Orwell also describes crimestop from the perspective of Emmanuel Goldstein in the book The Theory and Practice of Oligarchical Collectivism:
Crimestop means the faculty of stopping short, as though by instinct, at the threshold of any dangerous thought. It includes the power of not grasping analogies, of failing to perceive logical errors, of misunderstanding the simplest arguments if they are inimical to Ingsoc, and of being bored or repelled by any train of thought which is capable of leading in a heretical direction. Crimestop, in short, means protective stupidity.[5]”
AesopFan,
There’s no doubt that she planned on arresting all of the “deplorables and iredeemables” who compose the “vast right-wing conspiracy” against which she has fought her entire adult life…
The difference of course is that we on the right (even RINOs) and including Trump, do not wish to extinguish the Constitution.
Again, at what point do we face the fact that the Left is bringing knives to our former fist fight?
How stupid and shortsighted the left are wanting to give more power to the unaccountable bureaucracy than the president that they have the power to vote out.
http://dailycaller.com/2018/05/03/dershowitz-i-dont-want-to-live-in-police-state/
This is an epic rant.
I really wonder when Dersh will flip.
This seems to be the obverse side of “Hillary didn’t
commit a crime because there was no intent to do so” legal reasoning.
Tuvea Says:
May 4th, 2018 at 10:47 am
This seems to be the obverse side of “Hillary didn’t
commit a crime because there was no intent to do so” legal reasoning.
* * *
If the Left didn’t have double principles, they wouldn’t have any at all. Or so I’ve heard.
Thinking about Trump’s attempts to stop the tidal wave of illegal aliens swarming all over–basically invading and colonizing–this country, one suggestion to pay for the Wall has been to tax all the remittances that Mexicans–the vast percentage of them illegals–send back to Mexico each year.

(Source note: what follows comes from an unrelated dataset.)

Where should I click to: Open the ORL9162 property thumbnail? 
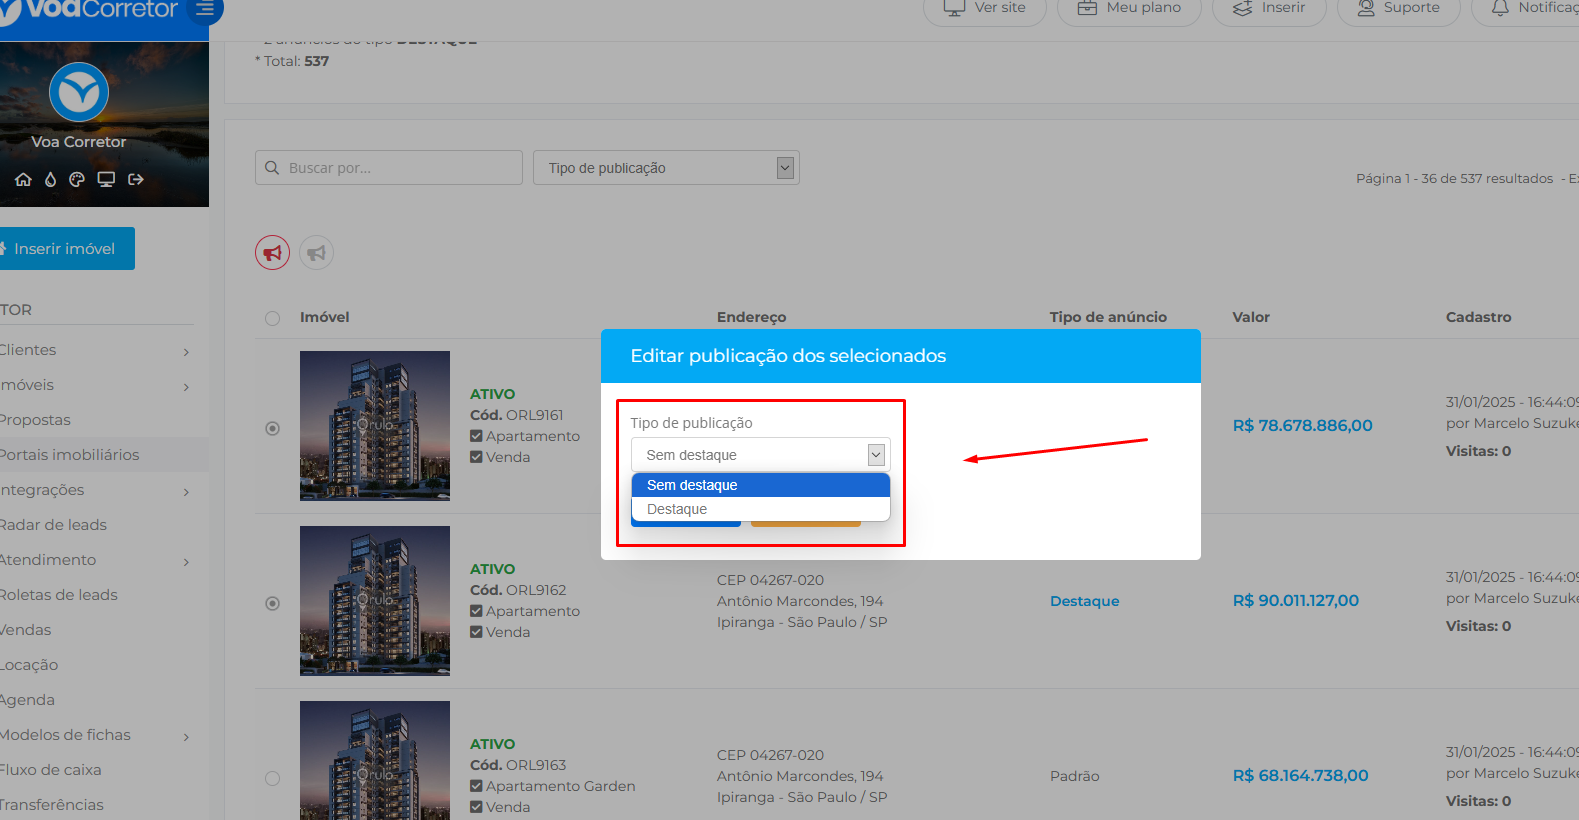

Recent estimates for the annual amount of these remittances to Mexico have been running about $25 billion dollars each year, sucked right out of the U.S. economy, and transferred to that of Mexico, where this revenue is now Mexico’s largest single source of national revenue, eclipsing even the revenue Mexico gets from it’s petroleum exports.
But that’s just Mexicans.
Now comes a new estimate from PEW that the total amount of all remittances sent by immigrants–and you can bet a lot of them are illegals–back to their home countries each year is an astronomical amount, a staggering $136 billion dollars–again sucked right out of the U.S. economy, and transferred to the economies of other countries.
Immigrants, especially illegal immigrants, are a huge net loss economically for the U.S.

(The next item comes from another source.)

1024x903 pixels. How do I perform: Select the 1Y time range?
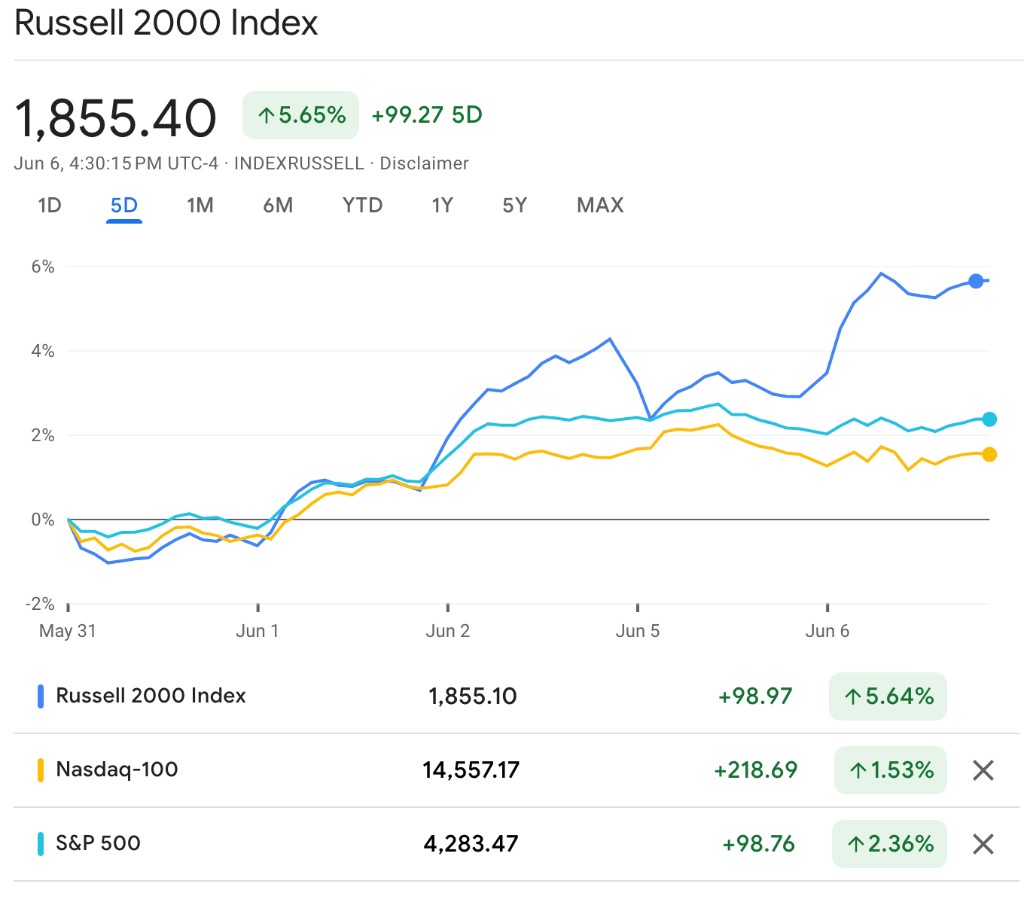(x=442, y=205)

One recent estimate is that the 11 million or so illegals in the U.S. cost Federal and State governments around $136 billion each year in extra costs, while these illegals pay only an estimated $19 Billion in state and Federal taxes. Thus, their illegal presence here in the U.S. costa us citizens and taxpayers an estimated net of $116 billion each year in extra expenses.
Now, add to that $116 billion the $136 billion in remittances.
Thus, the actual cost to the U.S. because of illegal’s presence here in the U.S. is more like $200 or $250 billion each year.
Can you imagine what the U.S. could do with–what benefit there could be for U.S. citizens and taxpayers–if we didn’t have to pay out that extra S200 or $250 billion dollars each year because of all the illegals here?